String attributes are stored as null-delimited concatenations of <attrib>=<value> pairs, where <attrib> can contain any characters except ‘=’ and null and <value> can contain any character except null. However, the first attribute is the name (also known as the ‘label’) and is stored as a plain value, without ‘<attrib>=’. The presence of one or more string attributes is also marked by a flag bit.

Map object types are identified by the next byte: the format is different for each type.

The object type byte has the following structure:

bits 0…1 basic type: 0 = point, 1 = line, 2 = polygon, 3 = elevation grid
bit 2 set if the point data is stored compactly – see below
bit 3 set if this object has integer attributes (as listed in the layer definition)
bit 4 set if this object has string attributes
bit 5 set if this object has more than one contour (more than one point for type 0)
bit 6 set if this object has more than 255 points
bit 7 set if this object has more than 65535 points

Numbers of points, numbers of contours and contour ends are stored in one byte if bit 6 is clear, two bytes if bit 6 is set but not bit 7, and four bytes in the unlikely event that bit 7 is set.

Storage of data points

Data points represent either degrees stored as 16:16 fixed-point numbers – that is, 32-bit quantities that represent 65536ths of a degree, or, if the data has been pre-projected according to a map projection, projected metres.

All points are stored as longitude followed by latitude – x coordinates precede y coordinates.

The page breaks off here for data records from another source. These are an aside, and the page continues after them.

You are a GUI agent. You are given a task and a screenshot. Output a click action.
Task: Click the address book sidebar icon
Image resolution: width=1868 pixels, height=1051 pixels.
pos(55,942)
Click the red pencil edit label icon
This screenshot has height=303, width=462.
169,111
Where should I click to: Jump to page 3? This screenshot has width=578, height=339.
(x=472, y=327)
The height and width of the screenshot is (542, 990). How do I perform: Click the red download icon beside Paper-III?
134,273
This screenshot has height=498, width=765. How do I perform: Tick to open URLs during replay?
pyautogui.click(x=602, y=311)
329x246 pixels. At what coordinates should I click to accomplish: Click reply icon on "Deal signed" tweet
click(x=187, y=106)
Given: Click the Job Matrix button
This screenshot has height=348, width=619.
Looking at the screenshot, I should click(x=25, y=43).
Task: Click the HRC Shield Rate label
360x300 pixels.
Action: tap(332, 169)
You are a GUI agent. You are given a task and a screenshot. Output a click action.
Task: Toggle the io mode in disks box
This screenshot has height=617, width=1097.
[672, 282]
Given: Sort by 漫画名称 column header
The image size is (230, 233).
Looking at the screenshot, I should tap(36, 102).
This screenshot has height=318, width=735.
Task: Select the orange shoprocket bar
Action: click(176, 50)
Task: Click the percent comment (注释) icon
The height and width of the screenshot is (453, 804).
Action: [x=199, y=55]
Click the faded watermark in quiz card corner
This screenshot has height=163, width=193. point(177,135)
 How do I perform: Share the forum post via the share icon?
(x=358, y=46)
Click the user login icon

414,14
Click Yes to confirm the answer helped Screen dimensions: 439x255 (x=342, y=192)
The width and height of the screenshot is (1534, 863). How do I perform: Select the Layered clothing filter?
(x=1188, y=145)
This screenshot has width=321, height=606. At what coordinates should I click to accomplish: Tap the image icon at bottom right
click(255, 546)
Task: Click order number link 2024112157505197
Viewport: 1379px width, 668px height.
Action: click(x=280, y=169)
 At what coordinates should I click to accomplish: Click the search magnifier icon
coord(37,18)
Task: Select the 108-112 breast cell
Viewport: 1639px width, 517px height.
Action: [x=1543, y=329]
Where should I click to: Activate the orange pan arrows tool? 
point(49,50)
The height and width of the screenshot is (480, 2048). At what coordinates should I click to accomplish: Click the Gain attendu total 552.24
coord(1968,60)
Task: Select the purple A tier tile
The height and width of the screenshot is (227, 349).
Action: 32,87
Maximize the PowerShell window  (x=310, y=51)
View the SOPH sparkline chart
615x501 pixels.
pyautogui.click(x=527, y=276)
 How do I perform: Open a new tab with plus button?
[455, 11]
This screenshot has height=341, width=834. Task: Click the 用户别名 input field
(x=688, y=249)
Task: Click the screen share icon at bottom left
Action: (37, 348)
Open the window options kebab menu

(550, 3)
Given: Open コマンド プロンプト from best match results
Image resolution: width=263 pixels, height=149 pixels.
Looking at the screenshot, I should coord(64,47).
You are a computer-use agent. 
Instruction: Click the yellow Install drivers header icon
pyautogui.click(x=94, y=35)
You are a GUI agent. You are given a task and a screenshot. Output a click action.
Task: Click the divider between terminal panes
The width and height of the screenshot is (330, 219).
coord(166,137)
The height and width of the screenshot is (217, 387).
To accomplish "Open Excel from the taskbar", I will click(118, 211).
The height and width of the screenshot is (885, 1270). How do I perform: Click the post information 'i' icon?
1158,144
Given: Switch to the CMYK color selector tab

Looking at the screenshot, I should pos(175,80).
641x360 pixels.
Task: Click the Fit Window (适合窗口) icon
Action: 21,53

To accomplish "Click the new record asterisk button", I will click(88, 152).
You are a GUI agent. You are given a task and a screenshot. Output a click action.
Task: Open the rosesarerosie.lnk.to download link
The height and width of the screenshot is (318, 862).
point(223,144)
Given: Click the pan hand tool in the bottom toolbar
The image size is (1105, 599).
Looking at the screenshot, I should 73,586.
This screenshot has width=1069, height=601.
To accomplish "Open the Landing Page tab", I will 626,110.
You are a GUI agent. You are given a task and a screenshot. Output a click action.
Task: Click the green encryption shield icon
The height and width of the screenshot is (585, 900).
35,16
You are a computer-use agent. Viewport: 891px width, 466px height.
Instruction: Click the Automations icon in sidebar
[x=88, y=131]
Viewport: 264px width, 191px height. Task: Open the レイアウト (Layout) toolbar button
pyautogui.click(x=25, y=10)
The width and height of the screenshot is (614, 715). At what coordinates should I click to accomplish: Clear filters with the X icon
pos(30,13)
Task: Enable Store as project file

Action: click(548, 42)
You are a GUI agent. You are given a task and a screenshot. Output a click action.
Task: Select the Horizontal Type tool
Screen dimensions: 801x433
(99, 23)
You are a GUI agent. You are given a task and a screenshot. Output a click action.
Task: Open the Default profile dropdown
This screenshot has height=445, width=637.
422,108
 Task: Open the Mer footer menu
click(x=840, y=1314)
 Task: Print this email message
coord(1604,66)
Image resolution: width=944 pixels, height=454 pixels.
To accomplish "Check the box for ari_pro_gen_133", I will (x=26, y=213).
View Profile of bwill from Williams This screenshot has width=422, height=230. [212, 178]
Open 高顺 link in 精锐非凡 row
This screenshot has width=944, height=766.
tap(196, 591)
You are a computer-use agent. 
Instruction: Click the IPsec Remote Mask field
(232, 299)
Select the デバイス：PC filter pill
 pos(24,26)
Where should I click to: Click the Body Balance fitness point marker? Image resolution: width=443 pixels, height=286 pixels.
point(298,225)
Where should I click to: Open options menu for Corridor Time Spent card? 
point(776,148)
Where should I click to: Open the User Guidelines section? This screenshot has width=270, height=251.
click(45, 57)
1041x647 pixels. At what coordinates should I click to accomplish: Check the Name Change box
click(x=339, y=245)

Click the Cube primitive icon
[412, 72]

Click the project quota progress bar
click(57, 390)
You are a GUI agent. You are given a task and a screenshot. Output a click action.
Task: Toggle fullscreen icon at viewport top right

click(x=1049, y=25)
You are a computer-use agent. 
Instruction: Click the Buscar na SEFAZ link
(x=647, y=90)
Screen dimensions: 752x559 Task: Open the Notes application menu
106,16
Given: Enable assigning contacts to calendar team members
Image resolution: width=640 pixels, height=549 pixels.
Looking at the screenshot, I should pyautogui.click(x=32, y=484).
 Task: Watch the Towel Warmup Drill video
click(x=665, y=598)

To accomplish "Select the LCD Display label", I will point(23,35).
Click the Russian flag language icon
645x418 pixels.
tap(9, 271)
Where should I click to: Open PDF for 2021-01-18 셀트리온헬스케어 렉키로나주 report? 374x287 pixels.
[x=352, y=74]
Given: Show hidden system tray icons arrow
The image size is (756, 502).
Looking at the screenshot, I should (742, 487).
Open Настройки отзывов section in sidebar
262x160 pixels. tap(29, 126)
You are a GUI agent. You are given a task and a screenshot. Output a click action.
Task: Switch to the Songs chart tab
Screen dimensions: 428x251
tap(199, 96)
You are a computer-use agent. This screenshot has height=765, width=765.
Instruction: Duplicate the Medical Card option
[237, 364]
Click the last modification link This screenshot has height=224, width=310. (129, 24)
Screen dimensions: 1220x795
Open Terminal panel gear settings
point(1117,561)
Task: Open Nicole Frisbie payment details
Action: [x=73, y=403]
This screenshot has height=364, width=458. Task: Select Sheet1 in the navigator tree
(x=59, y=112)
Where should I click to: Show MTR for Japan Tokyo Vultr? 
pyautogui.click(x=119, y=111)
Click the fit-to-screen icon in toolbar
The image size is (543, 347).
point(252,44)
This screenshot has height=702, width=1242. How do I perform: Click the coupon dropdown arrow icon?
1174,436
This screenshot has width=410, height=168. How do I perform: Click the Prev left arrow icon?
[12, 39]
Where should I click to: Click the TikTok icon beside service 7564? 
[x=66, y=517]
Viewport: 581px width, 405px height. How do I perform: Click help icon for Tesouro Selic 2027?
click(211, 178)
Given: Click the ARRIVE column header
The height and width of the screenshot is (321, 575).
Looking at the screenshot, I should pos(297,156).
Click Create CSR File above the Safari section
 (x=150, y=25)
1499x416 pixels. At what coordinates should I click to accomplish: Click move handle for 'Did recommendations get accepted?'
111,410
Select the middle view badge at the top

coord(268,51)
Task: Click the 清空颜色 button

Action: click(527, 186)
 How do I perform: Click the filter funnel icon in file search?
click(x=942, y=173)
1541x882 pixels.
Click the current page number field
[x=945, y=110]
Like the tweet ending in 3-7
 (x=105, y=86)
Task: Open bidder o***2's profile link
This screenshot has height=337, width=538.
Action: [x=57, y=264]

If the compact bit is set in the object type, the first point is a 32-bit number and following points are 16-bit signed differences from the preceding point ('deltas'). If the compact bit is not set all the points are 32-bit numbers.

Type 0 (point)

int32 * number of attributes for this layer (defined in the layer table) integer attributes integer attribute values, only present if bit 3 of the type was set
string string attributes string attribute values as described above; only present if bit 4 of the type was set
uint points number of points; only present if bit 5 of the type is set

for each point:

longitude x coordinate
latitude y coordinate

or, if the data has been projected, which is the more usual case

metres x coordinate
metres y coordinate

stored either as 32-bit integers or (if the compact object type bit is set) a 32-bit initial point followed by 16-bit deltas.

Type 1 (line)

int32 * number of attributes for this layer (defined in the layer table) attributes attribute values, only present if bit 3 of the type was set
string string attributes string attribute values as described above; only present if bit 4 of the type was set
uint contours number of contours; only present if bit 5 of the type is set
uint * number of contours contour ends end index of each contour

for each point:

longitude x coordinate
latitude y coordinate

or, if the data has been projected, which is the more usual case

metres x coordinate
metres y coordinate

stored either as 32-bit integers or (if the compact object type bit is set) a 32-bit initial point followed by 16-bit deltas.

Type 2 (polygon)

Identical to type 1.

Type 3 (elevation grid)

int32 bottom of linear height range, in metres, represented by a height data byte
int32 top of height range
int32 * 4 bounds of area covered by data, in the order left, top, right, bottom
int32 width: number of data points in each row
int32 height: number of data points in each column
int32

size of each cell in the same units as the bounds; strictly speaking, unnecessary, but included for convenience

int8[width * height] the data as a row-wise array of single data bytes

Label index (table ID = 2)

The label index is stored as a packed array trie. The array contains nodes and each node is identified by an index in the trie. The entries of the node correspond to the alphabet indexes. An entry belongs to the node if the alphabet index stored in the entry equals the alphabet index leading to the entry. The last entry of a node with alphabet index  = alphabet_size can be used to store any intermediate references to objects. In the following description an object ID is the offset in bytes of a map object from the start of the CTM1 file.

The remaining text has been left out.